**PROVIDED ENTRIES**
________________________________________

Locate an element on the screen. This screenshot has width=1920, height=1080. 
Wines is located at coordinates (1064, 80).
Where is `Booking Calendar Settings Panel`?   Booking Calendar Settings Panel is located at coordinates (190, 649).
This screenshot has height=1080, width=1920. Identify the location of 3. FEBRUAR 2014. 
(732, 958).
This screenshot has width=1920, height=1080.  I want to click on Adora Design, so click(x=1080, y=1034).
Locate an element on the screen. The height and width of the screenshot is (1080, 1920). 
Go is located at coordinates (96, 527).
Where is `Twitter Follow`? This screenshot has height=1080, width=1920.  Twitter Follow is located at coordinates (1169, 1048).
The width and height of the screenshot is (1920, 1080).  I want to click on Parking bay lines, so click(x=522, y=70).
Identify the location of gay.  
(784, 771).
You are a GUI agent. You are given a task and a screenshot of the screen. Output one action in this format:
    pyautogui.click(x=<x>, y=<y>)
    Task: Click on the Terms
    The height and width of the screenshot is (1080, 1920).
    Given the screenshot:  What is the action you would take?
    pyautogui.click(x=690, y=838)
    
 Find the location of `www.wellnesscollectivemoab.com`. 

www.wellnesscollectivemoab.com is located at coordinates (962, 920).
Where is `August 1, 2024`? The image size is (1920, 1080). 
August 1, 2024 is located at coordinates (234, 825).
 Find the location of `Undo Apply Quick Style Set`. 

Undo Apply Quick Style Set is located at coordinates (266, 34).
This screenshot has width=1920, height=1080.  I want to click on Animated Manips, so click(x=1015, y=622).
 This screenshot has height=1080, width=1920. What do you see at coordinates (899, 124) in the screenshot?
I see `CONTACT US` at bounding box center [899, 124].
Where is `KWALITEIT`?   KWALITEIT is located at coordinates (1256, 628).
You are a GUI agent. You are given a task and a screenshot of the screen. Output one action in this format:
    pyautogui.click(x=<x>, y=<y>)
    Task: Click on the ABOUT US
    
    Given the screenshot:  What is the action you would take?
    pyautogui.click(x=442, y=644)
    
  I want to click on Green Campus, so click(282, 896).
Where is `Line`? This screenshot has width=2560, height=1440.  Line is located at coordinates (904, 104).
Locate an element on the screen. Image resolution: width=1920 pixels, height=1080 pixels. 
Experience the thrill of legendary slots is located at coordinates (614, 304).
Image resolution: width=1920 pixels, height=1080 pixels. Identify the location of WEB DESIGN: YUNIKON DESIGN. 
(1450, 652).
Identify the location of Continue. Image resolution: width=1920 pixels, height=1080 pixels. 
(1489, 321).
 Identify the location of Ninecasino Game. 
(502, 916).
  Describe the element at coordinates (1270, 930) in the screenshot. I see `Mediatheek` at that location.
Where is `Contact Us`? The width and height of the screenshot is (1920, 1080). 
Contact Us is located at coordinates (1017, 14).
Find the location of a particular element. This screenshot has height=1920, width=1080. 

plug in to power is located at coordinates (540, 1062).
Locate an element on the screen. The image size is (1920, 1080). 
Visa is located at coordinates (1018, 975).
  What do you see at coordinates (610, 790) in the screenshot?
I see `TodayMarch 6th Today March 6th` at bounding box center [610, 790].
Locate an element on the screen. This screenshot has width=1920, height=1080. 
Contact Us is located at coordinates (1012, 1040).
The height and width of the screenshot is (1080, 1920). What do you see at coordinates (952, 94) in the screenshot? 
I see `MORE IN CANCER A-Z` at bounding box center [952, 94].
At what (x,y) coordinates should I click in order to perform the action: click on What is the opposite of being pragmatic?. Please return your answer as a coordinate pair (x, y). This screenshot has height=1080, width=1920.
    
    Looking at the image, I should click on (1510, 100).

________________________________________

**BRIEF**
Find every line in the listing above that contains the string "August", and copy each of those lines in full. The match is case-sensitive.

**SOLUTION**
Where is `August 1, 2024`? The image size is (1920, 1080). 
August 1, 2024 is located at coordinates (234, 825).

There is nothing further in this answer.